Portanto fui pela metade do trajeto ouvindo o disco pela primeira vez, maravilhado com minha ideia rasa de músicos que conseguem contar tempo em músicas com mais de meia hora. O primeiro ato dessa epifania suburbana deu-se dentro do túnel que dá acesso a Rebouças, já no final da primeira audição, num trecho em que se ouve uma declamação com voz de locutor, que destoa dos berros guturais da música toda. Eu estava com os vidros semicerrados, escutando aquele assovio sempre distante vindo das saídas de ar, parado em meio a montes de gente atrasada, motoboys buzinando e me perguntei o que eu fazia ali, dentro daquele túnel, naquela tarde de calor, com aquele bando de gente enfileirada em suas máquinas. Eu sabia o que ia fazer no centro, não é bem essa a questão. A pergunta era sobre o que diabos havia pra mim nisso tudo. Como os anos se passaram até que eu chegasse ali naquela escuridão do túnel, naquela claustrofobia comum. Aquele som me fazia flutuar de maneira indecifrável sobre a história do mundo e descobrir que eu não era muito mais do que uma história num poço sem fundo de histórias e que Deus, em sua grande onipotência, apesar de grandioso e imenso, começava a se reduzir ao tamanho dos homens, sendo ele também mais uma porção de história nesse poço. E daí o trecho da música preencheu o restante da lacuna que se abria em mim:

“Então Deus compreendeu que nunca tivera, verdadeiramente, no mundo que julga seu, o lugar de majestade que havia imaginado, que tudo fora, afinal, uma ilusão, que também ele tinha sido vítima de enganos, como aqueles de que se estavam queixando, as mulheres, os homens e as crianças e, humilhado, retirou-se para a eternidade”

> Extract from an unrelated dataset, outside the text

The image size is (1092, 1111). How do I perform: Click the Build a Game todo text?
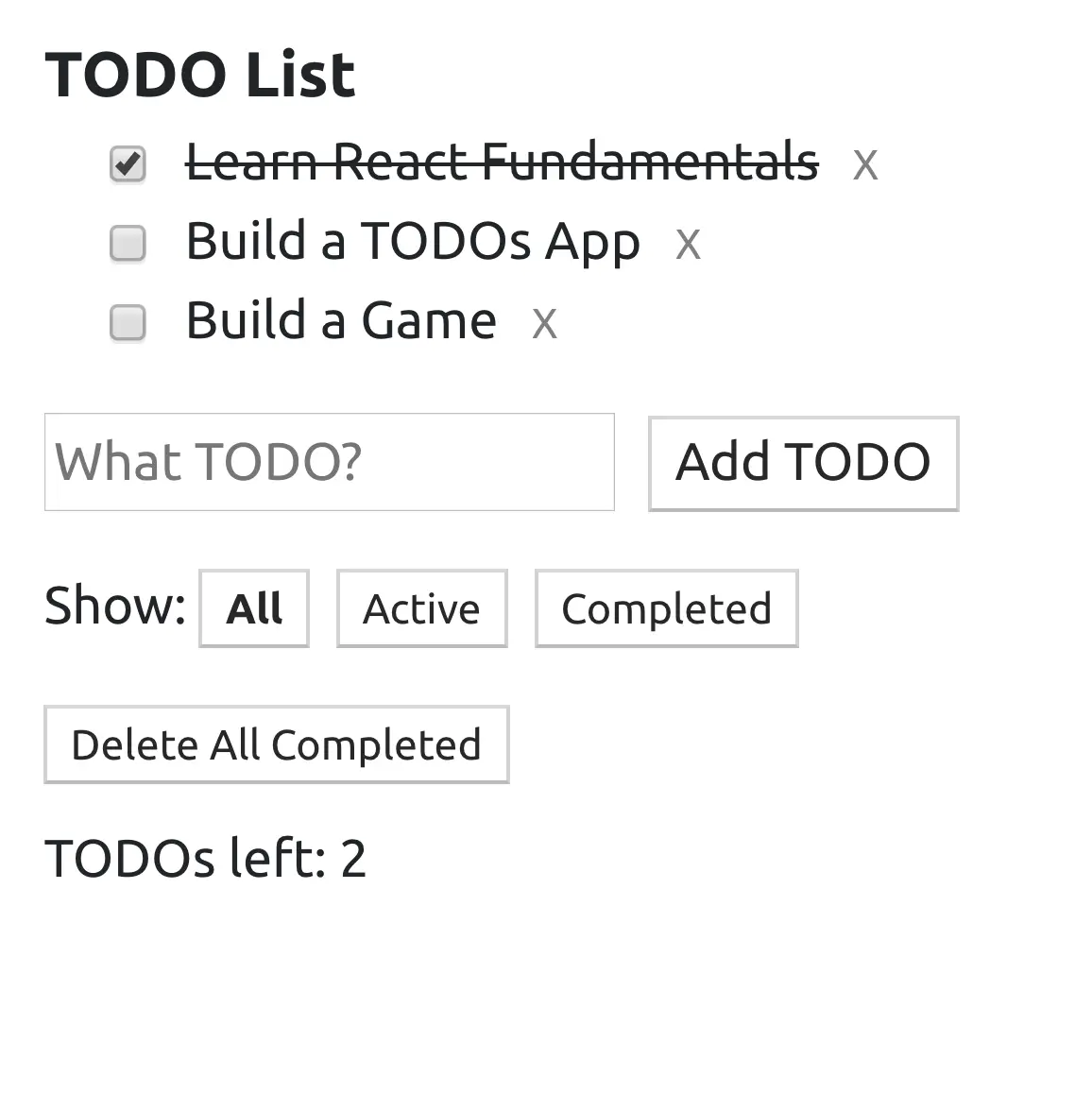click(340, 321)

No segundo ato, eu já estava próximo ao metrô Anhangabaú, parando de semáforo em semáforo, com os vidros fechados, prestando ainda mais atenção em cada trecho da música e ainda mais espantado com tudo. E ali no cruzamento da Sete de Abril fui tomado por outro devaneio desses que me levam pra muito longe. As pessoas andavam em câmera lenta, embaladas pelo ritmo quase fúnebre, envoltas cada uma em seu descaso predileto, um homem andava coberto por um lençol e comia um pedaço de pão, alheio aos timbres de guitarra que na minha mente o faziam macabro, cheio de raiva e desgosto. Mesmo as mulheres e crianças, bem vestidas e preparadas pro mundo me pareciam perdidas, desorientadas, distantes, frutos inconscientes de uma mente perturbada. Era tudo muito bonito, era tudo tão terrível. Era como se tivessem desligado o botão da realidade por trinta e três minutos e eu estivesse experimentando ali cada ranhura e fórmula riscada no código fonte do universo.

das padocas

Daí eu tava longe de casa, numa padoca (vale atentar que o termo “padoca” refere-se mais a um estado de espírito e pode ser uma lanchonete ou bar, desde que tenha um balcão e que sirva pão na chapa) com uns módicos seis reais em notas de dois, esperando que o pão na chapa e um café não saísse mais caro que isso. No fim das contas, o café custava bem barato.

Na TV do lugar, Ana Maria Braga falava sobre tipos de café, com um monte de potinhos cheios de grãos sobre a mesa e uma especialista (sommelier de café, tendência) falando sobre cada particularidade, sobre grãos exóticos, essas porcarias que a gente que toma café todo dia não curte nem ouvir falar.

Eu ali comendo meu pãozinho esquentado com um café quente o suficiente pra você não se ligar muito no gosto, embebido pelo espírito imortal da padoca, enquanto o provável dono assistia decidido a TV, ao mesmo tempo em que contava moedas e notas do caixa. E então Ana Maria Braga mostra um café de uma parte inusitada do mundo, um dos mais caros do planeta, ou qualquer coisa parecida. E então, o dono vira pro cara da chapa:

– Ô Amaral, segunda-feira o pingado vai pra 230 real, hein!

Me sobram motivos pra amar uma boa padoca.